Spoken language, both perception and production, is thought to be facilitated by an ensemble of predictive mechanisms. We obtain intracranial recordings in 37 patients using depth probes implanted along the anteroposterior extent of the supratemporal plane during rhythm listening, speech perception, and speech production. These reveal two predictive mechanisms in early auditory cortex with distinct anatomical and functional characteristics. The first, localized to bilateral Heschl’s gyri and indexed by low-frequency phase, predicts the timing of acoustic events. The second, localized to planum temporale only in language-dominant cortex and indexed by high-gamma power, shows a transient response to acoustic stimuli that is uniquely suppressed during speech production. Chronometric stimulation of Heschl’s gyrus selectively disrupts speech perception, while stimulation of planum temporale selectively disrupts speech production. This work illuminates the fundamental acoustic infrastructure—both architecture and function—for spoken language, grounding cognitive models of speech perception and production in human neurobiology.

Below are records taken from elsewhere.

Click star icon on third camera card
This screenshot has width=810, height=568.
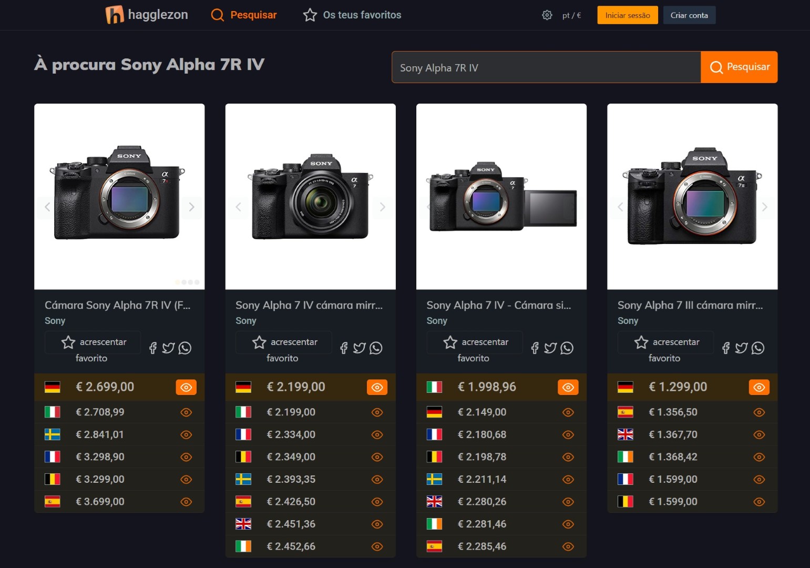point(450,342)
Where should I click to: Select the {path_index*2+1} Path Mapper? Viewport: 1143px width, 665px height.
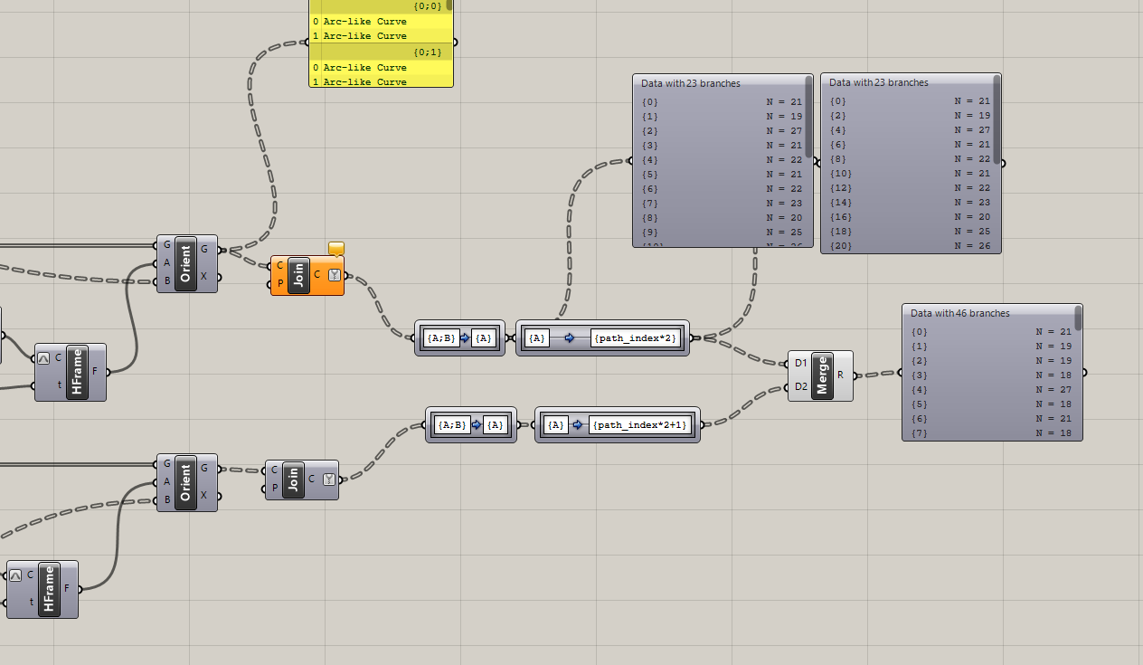(618, 424)
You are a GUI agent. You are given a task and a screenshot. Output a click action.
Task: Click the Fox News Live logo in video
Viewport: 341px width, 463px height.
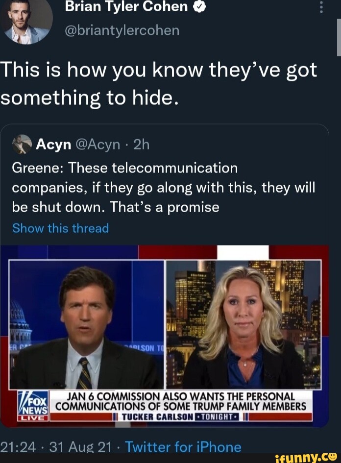click(33, 406)
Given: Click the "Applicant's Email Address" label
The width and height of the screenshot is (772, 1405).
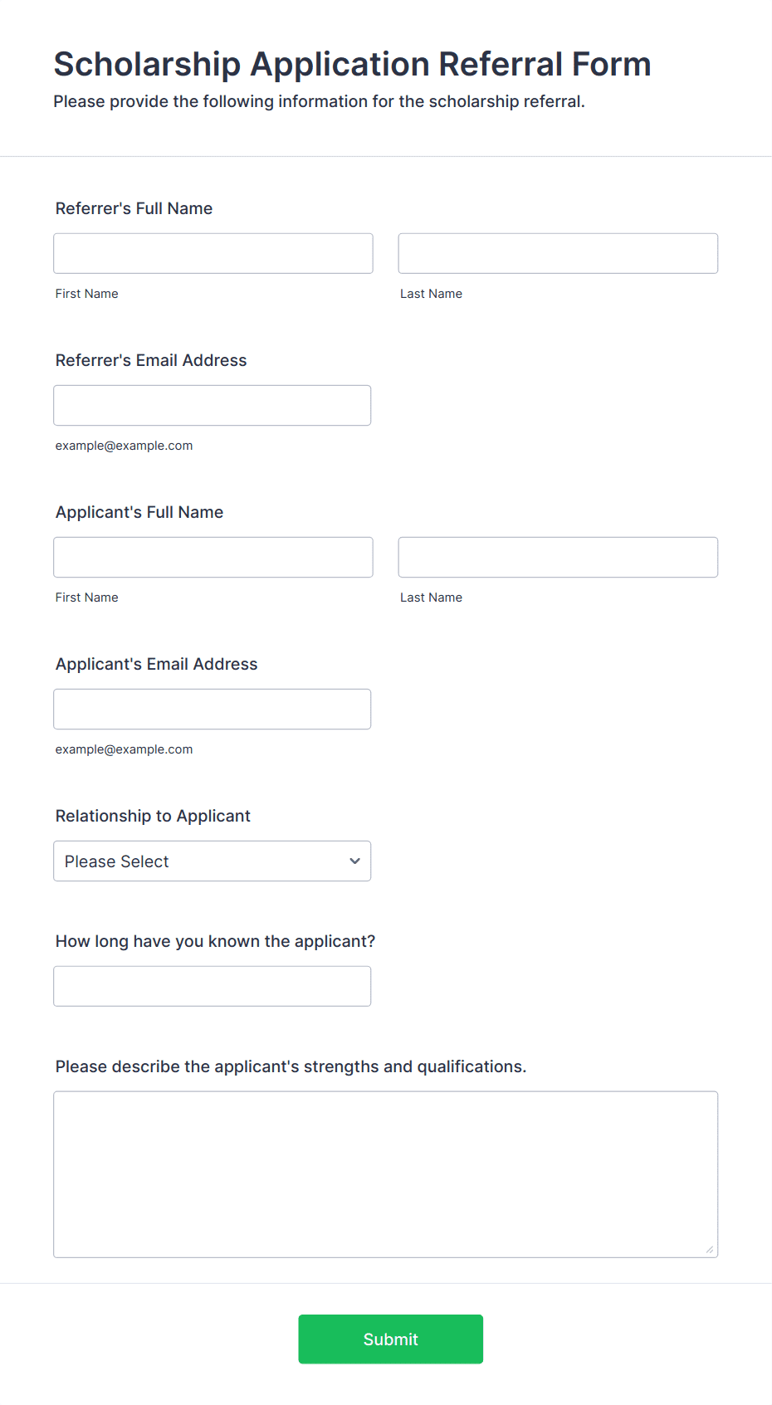Looking at the screenshot, I should tap(156, 664).
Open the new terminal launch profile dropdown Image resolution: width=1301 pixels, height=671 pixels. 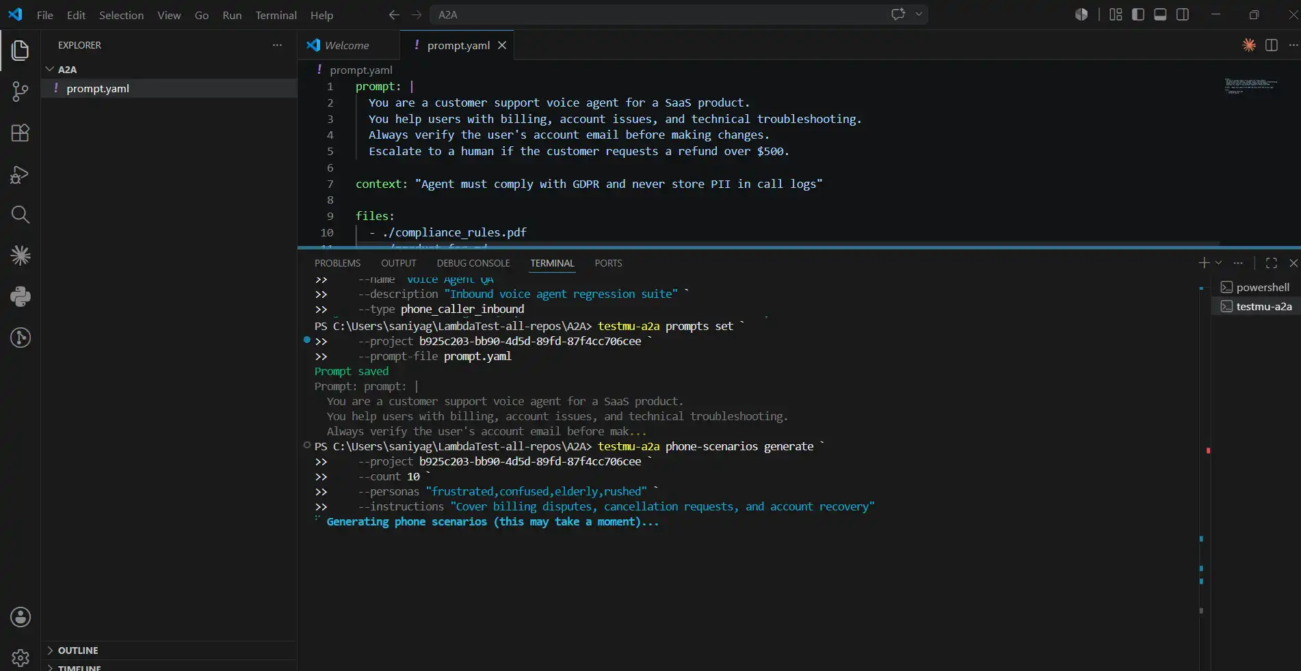[1218, 263]
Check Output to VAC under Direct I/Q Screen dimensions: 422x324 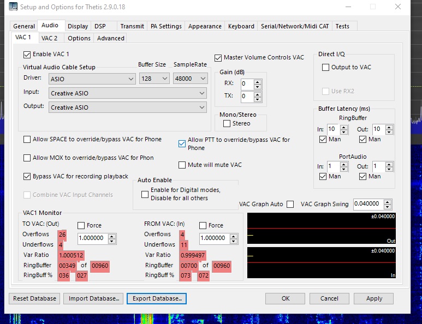[x=326, y=67]
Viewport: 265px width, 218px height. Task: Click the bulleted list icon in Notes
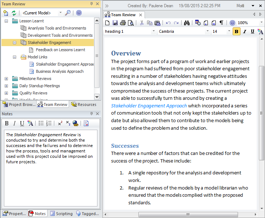tap(41, 124)
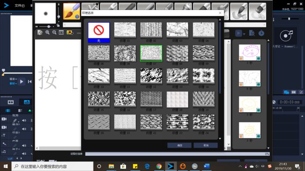This screenshot has height=171, width=305.
Task: Select texture 07 thumbnail with green border
Action: coord(151,54)
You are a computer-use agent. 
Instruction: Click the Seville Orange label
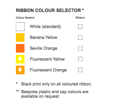44,48
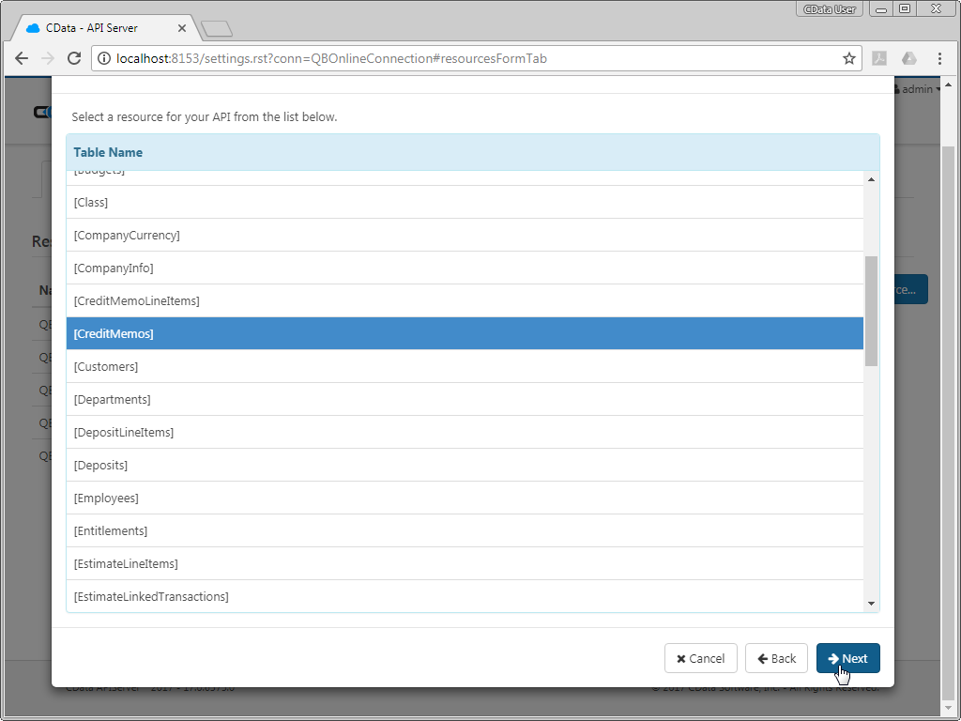Go Back to previous step
The height and width of the screenshot is (721, 961).
776,658
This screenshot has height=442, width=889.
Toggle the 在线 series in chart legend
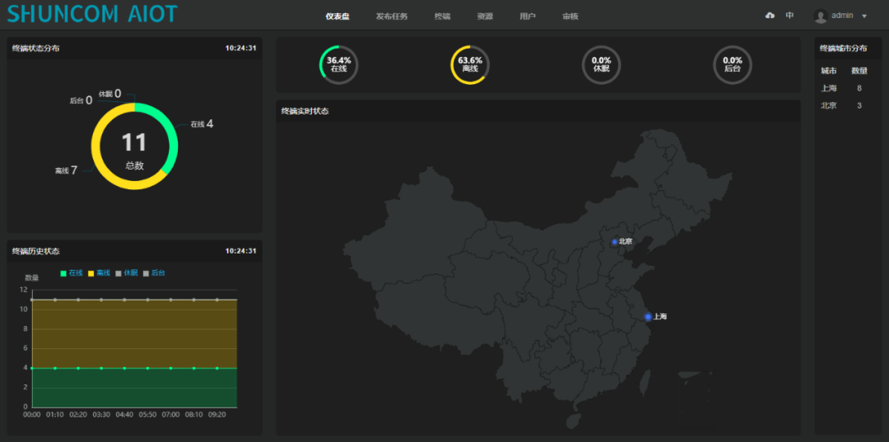[x=72, y=272]
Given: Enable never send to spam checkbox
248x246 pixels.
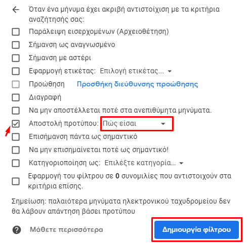Looking at the screenshot, I should click(16, 111).
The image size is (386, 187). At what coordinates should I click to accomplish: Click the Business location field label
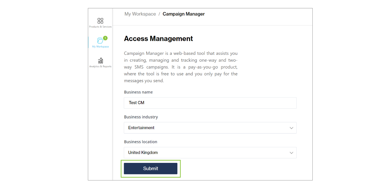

口语，无论是感知还是产生，被认为是由一组预测机制促进的。我们使用沿颞上平面前后方向植入的深度探针在节奏聆听、言语感知和言语产生过程中获得了 37 名患者的颅内录音。这些揭示了早期听觉皮层中具有不同解剖和功能特征的两种预测机制。第一个位于双侧 Heschl 回，并以低频相位为索引，预测声学事件的时间。第二个仅位于语言主导皮层的颞平面，并以高伽马功率为索引，显示出对声音刺激的瞬态响应，该响应在语音产生过程中被独特地抑制。对赫施尔脑回的计时刺激会选择性地扰乱言语感知，而刺激颞平面会选择性地扰乱言语产生。这项工作阐明了口语的基本声学基础设施（包括结构和功能），为人类神经生物学中语音感知和产生的认知模型奠定了基础。